There are several approaches for decision mining given an event log with historical data about the process [1, 3, 4, 6, 1621]. In all of these approaches, the decision-mining problem is translated into a classification problem, and solved using classification analysis techniques such as C4.5 [7]. However, every approach only discovers mutually-exclusive rules. Most related from the traditional classification field to our approach is work about multi-label classification [22, 23]. In a multi-label classification problem classes are not mutually exclusive, instances can be labeled with multiple classes, and the goal is to find the correct set of classes for unseen instances. Our setting is still different as we deal with instances that are only associated with one class, i.e., the executed transition. So, there is no work about discovering overlapping rules in the context of process models. Classifier chains methods are the closest to our work. They decompose the problem into multiple binary classification problems, one for each label [24]. This method assumes that instances are labeled with multiple classes.

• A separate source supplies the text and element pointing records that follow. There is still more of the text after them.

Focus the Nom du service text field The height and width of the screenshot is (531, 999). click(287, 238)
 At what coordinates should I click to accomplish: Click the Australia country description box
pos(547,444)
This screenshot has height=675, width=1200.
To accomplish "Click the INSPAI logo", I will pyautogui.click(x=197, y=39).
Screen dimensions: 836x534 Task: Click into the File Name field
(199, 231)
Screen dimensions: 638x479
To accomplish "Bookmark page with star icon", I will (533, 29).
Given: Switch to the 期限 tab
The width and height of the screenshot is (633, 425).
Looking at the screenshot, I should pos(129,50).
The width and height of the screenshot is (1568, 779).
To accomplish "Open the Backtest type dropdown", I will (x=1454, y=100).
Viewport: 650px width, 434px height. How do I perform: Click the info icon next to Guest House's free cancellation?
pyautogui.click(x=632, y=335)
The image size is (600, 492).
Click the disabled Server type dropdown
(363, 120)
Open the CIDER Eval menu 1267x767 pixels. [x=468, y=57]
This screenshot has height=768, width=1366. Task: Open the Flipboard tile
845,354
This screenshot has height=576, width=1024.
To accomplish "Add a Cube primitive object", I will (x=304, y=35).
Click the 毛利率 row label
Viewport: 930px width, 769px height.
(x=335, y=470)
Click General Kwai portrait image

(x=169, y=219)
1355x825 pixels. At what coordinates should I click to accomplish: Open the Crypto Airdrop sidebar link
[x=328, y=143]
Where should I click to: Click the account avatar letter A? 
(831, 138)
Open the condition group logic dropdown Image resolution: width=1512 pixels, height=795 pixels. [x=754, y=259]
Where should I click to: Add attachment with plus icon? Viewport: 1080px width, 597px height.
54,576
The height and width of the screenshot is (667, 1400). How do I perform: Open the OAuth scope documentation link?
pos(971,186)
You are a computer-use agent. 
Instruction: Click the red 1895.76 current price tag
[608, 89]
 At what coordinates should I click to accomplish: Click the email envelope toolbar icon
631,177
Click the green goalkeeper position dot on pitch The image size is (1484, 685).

Also related to our work are methods for association rule mining [25]. The main problem of association-rule mining is that a potentially large set of rules is usually returned, failing to provide insights that are easy to interpret.

6 Conclusion

We propose a new technique for the discovery of overlapping rules in process models using event data. Existing techniques only return rules that assume completely deterministic decisions. This assumption rarely holds in reality. Our technique is the first proposal of a discovery technique that introduces overlapping rules. The technique aims to create process models that trade the precision of mutually-exclusive rules for the fitness of overlapping rules when the observed behavior gives evidence to such rules. The evaluation using several real data sets shows that our technique is able to produce models with overlapping rules that fit the observed behavior better without loosing too much precision. For some decision points, with more than 2 alternative activities, our technique returns rules that are both more fitting and more precise than the existing method [4]. As future work, we aim to investigate the application of other machine-learning techniques to decision mining. Moreover, we want to address limitations of decision mining techniques for data sets with imbalanced distributions of classes. We found that our technique helps to reveal rules when one transition is only observed for a small fraction of the cases, but a more thorough investigation of this phenomenon is needed.